• _GIVEN PROBLEM_
Lay out the entries as a numbered list, starting at the first line and ending at the line containing "(x=12, y=53)", with both ends included and blank lines left out.

== INPUT FOR THIS TASK

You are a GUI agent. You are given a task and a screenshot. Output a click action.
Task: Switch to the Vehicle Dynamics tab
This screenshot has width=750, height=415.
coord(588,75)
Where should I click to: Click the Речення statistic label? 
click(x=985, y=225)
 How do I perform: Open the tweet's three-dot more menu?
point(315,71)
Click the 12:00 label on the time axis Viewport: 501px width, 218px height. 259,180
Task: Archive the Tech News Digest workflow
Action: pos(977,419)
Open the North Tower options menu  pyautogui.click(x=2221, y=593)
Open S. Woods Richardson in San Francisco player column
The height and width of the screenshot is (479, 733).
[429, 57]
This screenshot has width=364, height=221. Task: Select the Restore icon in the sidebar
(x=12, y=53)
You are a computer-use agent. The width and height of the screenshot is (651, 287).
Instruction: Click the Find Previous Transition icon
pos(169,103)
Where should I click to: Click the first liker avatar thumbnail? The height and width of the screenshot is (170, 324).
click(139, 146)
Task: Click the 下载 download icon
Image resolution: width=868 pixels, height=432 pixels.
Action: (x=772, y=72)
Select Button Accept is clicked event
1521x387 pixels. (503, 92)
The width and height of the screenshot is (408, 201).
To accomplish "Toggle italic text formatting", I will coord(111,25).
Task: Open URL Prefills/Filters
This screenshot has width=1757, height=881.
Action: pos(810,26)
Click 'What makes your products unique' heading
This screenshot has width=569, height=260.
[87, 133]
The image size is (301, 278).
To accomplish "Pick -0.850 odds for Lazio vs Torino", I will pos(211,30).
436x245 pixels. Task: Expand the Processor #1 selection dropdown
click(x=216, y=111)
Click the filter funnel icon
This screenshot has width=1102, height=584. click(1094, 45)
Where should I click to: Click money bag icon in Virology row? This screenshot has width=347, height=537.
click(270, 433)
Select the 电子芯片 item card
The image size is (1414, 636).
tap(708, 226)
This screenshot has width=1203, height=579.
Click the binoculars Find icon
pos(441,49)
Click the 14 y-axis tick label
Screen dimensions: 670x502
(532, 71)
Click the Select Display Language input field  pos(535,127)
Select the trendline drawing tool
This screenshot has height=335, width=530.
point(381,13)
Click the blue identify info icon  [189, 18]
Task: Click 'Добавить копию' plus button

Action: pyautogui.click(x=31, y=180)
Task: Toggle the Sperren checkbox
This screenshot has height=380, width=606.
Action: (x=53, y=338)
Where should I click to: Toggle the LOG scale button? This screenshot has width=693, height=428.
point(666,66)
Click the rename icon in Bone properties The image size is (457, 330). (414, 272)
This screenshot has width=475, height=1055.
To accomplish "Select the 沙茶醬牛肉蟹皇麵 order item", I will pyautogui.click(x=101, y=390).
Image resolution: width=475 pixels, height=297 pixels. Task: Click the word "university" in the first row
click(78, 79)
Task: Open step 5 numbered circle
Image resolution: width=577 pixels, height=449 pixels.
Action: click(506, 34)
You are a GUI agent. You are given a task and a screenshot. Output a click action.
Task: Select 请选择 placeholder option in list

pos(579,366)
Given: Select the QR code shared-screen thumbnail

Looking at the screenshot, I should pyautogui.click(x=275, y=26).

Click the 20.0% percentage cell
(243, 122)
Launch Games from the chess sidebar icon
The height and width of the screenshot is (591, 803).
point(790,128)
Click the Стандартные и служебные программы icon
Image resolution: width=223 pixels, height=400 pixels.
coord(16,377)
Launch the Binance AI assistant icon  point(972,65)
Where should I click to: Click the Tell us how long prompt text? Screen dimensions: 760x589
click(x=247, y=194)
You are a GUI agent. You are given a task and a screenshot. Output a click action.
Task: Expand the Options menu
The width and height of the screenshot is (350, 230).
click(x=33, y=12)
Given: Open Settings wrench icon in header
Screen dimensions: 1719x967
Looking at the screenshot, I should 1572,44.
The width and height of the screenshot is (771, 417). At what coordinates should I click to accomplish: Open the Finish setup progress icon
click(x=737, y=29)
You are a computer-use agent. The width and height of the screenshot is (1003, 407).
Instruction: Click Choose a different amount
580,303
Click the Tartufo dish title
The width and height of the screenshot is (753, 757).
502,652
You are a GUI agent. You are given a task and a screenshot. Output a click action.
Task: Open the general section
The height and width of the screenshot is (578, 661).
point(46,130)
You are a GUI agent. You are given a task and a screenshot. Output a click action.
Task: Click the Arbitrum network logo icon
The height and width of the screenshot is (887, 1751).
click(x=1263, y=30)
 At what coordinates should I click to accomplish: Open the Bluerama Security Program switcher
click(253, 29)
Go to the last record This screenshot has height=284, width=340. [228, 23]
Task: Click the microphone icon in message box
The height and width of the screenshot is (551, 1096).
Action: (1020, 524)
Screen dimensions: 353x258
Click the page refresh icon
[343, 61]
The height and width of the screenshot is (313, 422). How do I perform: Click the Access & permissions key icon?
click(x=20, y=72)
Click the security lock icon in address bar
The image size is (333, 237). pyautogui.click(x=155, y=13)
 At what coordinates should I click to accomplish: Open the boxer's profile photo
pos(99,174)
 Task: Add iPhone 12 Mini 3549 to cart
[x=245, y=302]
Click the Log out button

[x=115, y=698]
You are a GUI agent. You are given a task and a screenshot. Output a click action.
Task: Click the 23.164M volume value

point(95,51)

====

• _EXERCISE SOLUTION_
1. You are a GUI agent. You are given a task and a screenshot. Output a click action.
2. Task: Switch to the Vehicle Dynamics tab
3. This screenshot has width=750, height=415.
4. coord(588,75)
5. Where should I click to: Click the Речення statistic label? 
6. click(x=985, y=225)
7.  How do I perform: Open the tweet's three-dot more menu?
8. point(315,71)
9. Click the 12:00 label on the time axis Viewport: 501px width, 218px height. 259,180
10. Task: Archive the Tech News Digest workflow
11. Action: pos(977,419)
12. Open the North Tower options menu  pyautogui.click(x=2221, y=593)
13. Open S. Woods Richardson in San Francisco player column
14. The height and width of the screenshot is (479, 733).
15. [429, 57]
16. This screenshot has width=364, height=221. Task: Select the Restore icon in the sidebar
17. (x=12, y=53)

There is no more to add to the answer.